A campaign for the Kohinoor worth its weight in hashtags never quite took off in the UK. With a local population of 1.4 million, Indians are its largest minority group. Yet, there are only a handful of voices in favour of the stone’s repatriation. Among them is Keith Vaz, a British MP of Indian descent who is often quoted in the media supporting the Indian campaign.
In November last year, a little-known group called Mountain of Light, supposedly comprising Indian businessmen and actors, joined the efforts. They engaged a Birmingham-based law firm to initiate legal proceedings against the British government. The next month, a Pakistan- based lawyer filed a similar petition in the Lahore High Court, naming Queen Elizabeth II as the respondent.
At the time, those two incidents occurring in quick succession caught the attention of the British media. In its coverage, many acknowledged that the circumstances in which the diamond was bought to the country were dubious at best. However, nearly everyone made a case for retaining the status quo. The Telegraph went a step ahead and polled its readers on who they thought the stone belonged to. By the last week of April 2016, the poll had over 6,000 votes on its website. More than 60 per cent had voted for the UK.
Explaining the people’s perception of their past, Kwasi Kwarteng, a British MP and author of Ghosts of Empire: Britain’s Legacies in the Modern World, says, “I think there’s a sense of how Britain achieved remarkable things. People feel very attached to that. They feel nostalgic and patriotic.” His observation is aligned with the findings of a recent YouGov survey that assessed how the UK perceives its imperial project; 59 per cent of its citizens, the survey showed, think that the British Empire is something to be proud of, with 49 per cent believing that the countries were better off after being colonised.

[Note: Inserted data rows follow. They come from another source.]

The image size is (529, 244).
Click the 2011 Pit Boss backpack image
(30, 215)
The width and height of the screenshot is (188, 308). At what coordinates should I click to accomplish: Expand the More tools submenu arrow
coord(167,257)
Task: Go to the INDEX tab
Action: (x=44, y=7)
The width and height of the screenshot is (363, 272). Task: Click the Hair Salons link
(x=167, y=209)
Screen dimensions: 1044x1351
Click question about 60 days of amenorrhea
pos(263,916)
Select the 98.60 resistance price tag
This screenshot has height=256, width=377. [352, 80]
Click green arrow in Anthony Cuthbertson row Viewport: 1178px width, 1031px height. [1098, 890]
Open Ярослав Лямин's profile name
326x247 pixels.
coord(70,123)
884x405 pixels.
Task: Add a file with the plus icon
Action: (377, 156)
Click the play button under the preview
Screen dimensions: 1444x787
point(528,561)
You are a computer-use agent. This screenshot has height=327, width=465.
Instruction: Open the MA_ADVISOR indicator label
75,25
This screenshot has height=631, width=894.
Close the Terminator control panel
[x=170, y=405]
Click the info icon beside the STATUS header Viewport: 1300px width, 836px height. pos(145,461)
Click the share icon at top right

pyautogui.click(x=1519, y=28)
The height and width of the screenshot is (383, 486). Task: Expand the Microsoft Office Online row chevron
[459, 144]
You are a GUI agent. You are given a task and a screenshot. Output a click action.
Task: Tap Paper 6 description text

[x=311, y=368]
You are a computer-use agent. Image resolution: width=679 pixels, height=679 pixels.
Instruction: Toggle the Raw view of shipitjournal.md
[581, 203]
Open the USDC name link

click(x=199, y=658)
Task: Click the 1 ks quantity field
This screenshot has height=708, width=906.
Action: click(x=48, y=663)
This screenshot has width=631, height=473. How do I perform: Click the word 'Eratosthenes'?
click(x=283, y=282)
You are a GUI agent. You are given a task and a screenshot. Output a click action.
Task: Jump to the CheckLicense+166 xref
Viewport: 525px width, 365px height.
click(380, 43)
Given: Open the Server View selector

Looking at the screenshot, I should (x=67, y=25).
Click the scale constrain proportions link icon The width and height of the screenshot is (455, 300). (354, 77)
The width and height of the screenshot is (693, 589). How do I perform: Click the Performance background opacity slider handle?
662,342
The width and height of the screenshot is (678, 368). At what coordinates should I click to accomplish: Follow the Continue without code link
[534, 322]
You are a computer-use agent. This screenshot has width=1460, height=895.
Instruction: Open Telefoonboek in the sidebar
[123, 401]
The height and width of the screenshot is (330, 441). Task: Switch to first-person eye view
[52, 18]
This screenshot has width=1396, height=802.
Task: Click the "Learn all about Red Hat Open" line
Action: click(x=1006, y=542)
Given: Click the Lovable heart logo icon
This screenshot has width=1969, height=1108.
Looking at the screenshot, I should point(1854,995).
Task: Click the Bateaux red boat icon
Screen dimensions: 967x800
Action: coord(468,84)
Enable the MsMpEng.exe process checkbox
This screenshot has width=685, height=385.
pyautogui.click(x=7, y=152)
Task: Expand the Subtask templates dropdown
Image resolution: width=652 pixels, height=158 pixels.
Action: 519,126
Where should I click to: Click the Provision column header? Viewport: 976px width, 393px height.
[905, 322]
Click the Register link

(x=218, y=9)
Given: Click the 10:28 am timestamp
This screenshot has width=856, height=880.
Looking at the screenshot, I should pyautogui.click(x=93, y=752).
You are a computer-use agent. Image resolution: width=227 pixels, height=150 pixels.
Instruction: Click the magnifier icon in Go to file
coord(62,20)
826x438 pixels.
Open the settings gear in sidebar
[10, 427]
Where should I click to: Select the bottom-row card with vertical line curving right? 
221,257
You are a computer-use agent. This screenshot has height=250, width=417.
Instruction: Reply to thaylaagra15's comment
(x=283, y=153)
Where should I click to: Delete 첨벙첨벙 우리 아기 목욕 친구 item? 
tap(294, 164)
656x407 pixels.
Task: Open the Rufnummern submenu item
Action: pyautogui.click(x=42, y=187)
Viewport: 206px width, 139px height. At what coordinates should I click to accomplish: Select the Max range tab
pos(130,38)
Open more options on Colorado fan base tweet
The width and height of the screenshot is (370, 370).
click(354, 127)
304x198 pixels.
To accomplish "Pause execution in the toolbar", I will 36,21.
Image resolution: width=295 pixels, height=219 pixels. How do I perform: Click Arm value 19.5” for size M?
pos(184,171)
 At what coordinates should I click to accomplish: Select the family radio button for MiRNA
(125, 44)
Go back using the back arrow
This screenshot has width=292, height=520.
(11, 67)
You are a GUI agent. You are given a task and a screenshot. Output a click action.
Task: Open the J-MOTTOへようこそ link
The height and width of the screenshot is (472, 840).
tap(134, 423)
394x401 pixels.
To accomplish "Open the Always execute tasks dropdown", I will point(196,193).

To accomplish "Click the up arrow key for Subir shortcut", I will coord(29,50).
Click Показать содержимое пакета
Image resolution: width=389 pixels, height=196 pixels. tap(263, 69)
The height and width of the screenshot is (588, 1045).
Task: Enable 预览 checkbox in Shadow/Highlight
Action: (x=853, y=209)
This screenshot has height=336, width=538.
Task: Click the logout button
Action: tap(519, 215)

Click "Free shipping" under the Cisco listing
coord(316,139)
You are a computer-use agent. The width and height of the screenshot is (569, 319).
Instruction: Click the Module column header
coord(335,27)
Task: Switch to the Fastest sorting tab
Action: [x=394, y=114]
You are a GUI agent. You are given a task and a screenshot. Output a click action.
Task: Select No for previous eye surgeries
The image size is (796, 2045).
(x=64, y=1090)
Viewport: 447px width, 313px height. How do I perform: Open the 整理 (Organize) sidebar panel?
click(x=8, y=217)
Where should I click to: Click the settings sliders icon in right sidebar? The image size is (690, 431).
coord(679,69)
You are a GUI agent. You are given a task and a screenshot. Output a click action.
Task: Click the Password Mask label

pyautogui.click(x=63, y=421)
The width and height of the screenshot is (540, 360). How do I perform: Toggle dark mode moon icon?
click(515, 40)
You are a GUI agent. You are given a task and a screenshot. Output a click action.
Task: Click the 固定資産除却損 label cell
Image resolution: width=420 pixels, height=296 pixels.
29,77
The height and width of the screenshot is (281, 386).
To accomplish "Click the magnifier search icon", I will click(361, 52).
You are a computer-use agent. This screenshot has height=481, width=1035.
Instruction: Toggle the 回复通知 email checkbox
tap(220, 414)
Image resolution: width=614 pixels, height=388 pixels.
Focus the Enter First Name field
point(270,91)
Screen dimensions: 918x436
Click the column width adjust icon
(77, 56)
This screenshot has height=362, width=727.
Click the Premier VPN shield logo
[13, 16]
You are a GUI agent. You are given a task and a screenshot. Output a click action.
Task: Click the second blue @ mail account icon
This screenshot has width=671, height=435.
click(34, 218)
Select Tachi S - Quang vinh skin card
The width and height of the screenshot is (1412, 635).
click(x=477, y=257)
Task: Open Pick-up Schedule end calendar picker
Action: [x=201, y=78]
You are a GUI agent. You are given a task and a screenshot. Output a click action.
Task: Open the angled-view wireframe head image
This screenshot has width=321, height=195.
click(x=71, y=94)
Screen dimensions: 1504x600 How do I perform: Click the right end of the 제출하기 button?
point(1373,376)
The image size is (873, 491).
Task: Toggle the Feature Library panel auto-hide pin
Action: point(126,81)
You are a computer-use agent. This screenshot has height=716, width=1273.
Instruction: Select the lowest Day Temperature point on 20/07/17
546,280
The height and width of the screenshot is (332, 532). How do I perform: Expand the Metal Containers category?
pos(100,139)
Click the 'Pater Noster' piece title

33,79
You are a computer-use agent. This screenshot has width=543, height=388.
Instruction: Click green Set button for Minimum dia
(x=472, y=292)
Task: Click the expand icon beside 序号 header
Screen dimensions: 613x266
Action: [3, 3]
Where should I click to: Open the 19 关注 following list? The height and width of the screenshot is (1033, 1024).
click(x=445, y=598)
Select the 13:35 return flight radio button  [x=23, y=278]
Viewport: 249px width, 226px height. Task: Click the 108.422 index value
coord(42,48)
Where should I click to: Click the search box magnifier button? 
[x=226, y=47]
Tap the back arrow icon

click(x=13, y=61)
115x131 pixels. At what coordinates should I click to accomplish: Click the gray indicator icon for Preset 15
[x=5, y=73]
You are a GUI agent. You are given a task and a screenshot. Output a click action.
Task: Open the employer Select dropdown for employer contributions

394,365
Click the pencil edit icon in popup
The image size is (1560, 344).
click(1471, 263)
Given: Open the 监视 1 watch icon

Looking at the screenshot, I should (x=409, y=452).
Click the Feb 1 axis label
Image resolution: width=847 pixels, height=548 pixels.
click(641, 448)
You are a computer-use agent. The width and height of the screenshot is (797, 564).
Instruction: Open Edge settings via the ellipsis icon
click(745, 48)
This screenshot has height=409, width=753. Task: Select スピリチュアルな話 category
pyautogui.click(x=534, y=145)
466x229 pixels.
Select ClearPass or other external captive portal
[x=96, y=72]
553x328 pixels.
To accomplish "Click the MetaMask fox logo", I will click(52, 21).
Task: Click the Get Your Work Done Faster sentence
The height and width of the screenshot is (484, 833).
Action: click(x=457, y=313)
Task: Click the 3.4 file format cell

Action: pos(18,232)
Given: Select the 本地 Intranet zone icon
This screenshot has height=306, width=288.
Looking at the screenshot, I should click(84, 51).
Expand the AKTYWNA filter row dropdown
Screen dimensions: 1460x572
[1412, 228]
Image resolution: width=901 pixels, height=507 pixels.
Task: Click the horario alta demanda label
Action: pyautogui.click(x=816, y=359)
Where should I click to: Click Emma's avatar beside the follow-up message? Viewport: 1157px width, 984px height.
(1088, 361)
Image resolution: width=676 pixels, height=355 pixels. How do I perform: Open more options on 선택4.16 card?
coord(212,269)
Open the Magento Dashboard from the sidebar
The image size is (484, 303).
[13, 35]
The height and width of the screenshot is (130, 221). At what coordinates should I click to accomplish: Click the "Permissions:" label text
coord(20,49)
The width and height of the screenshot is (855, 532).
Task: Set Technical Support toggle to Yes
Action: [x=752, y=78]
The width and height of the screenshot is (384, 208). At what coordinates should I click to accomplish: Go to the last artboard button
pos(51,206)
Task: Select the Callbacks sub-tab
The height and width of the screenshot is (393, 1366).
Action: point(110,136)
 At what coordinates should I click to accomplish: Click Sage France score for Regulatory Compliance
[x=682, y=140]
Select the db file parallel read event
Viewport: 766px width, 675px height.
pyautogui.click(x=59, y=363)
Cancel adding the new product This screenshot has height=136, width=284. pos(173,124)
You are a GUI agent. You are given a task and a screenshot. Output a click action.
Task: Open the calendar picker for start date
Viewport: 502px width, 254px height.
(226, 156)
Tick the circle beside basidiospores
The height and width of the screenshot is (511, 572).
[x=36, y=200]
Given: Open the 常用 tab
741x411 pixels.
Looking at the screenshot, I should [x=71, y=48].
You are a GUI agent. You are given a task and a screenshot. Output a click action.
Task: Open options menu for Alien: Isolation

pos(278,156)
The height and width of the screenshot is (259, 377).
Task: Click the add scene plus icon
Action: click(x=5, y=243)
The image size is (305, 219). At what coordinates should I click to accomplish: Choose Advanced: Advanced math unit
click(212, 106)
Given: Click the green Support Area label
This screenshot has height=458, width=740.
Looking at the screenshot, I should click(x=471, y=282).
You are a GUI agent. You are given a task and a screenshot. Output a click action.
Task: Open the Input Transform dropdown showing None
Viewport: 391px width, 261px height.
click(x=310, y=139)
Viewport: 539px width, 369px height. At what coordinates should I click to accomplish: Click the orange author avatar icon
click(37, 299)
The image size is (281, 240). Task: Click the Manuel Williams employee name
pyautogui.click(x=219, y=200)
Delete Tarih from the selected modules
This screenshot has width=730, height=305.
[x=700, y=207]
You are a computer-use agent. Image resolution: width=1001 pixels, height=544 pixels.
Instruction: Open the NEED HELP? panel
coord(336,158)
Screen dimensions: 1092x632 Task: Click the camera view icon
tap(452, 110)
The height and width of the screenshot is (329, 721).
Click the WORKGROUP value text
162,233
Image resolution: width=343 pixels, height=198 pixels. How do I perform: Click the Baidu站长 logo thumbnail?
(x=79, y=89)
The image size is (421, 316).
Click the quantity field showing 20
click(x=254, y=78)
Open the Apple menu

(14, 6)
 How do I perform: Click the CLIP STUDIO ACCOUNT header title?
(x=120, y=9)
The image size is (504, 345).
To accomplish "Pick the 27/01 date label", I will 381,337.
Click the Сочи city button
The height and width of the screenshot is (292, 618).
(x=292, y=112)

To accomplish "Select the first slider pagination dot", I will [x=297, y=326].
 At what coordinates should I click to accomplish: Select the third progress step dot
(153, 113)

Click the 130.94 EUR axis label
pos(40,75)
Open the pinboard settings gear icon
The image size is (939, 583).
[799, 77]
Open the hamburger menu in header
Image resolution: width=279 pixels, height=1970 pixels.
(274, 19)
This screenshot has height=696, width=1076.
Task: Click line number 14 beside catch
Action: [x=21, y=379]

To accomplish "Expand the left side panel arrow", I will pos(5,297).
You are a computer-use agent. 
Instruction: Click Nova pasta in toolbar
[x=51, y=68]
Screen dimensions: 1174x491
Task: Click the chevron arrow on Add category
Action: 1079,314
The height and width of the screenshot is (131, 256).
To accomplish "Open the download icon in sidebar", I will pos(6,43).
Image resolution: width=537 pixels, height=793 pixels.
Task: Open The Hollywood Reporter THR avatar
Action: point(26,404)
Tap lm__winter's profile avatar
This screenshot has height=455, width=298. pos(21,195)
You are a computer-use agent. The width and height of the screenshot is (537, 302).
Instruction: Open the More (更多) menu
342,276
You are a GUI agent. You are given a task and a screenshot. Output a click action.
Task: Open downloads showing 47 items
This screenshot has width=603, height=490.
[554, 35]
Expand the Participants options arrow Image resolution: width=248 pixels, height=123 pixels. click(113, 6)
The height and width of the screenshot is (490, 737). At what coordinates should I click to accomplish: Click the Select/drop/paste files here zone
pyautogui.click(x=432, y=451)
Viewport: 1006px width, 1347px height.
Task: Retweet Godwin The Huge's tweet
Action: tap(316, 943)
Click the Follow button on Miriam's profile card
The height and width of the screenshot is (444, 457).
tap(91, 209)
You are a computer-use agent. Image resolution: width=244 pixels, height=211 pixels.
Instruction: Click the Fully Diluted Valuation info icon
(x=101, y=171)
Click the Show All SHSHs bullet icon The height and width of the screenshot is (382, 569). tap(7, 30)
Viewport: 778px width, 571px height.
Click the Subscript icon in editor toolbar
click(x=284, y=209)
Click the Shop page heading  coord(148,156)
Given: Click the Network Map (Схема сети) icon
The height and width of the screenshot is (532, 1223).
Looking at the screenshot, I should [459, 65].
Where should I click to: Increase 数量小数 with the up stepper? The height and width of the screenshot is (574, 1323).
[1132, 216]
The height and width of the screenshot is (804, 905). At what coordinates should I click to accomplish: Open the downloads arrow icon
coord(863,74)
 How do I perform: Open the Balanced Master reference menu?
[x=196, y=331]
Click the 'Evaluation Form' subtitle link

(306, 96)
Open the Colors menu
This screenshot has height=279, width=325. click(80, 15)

BUT THIS PRIDE in its past, Kwarteng adds, isn’t always grounded in proper knowledge of it. One of the reasons for this is the way the school curriculum is designed. Unlike the rest of Europe, history isn’t compulsory in British schools till the age of 16. Many students drop out of the course at the age of 14. In 2004, the education watchdog Ofsted found that the schools across the country spend little time teaching students about the Empire. Not much has changed since. At the aforementioned debate held at the Oxford Literary Festival, Gopal revealed how most of her students know “nothing, I mean nothing” about the British imperial past.
While the Kohinoor campaign leaves much to be desired, there are often questions raised about the credentials of the campaigners. Raking up the controversy has immediate benefits: a potent ‘us’ versus ‘them’ sentiment, handy media coverage and a certificate of patriotism. But each campaign invoking the Kohinoor has sunk without trace. Take the ones mentioned earlier. Soon after the petition was filed, the Lahore High Court dismissed it as ‘non-maintainable’. The Birmingham- based law firm hired to sue the British government, in spite of my repeated attempts, chose not to respond. There is no sign of the case it had planned to file at the International Court of Justice. Vaz, although claiming to be a vocal supporter, has little to show for his efforts.
“It’s what is called a free hit,” says Kwarteng. “A politician can say that and show that they are being patriotic and standing up to Britain. But they’re not expecting any real delivery for it.”
Given the circumstances, an apathetic British establishment and its former colonies using the stone for nationalistic rhetoric, is there any hope for the Kohinoor’s return to India? The Indian Government might have renewed its vow to fight for the cause, but if post-imperial history is any indication, its prospects don’t look too bright.
Vaz, however, is hopeful. “I do see it happening,” he says. “Hopefully, in my lifetime. There are events that I never thought would happen, such as Leicester winning the Premier League, and that is now about to happen.”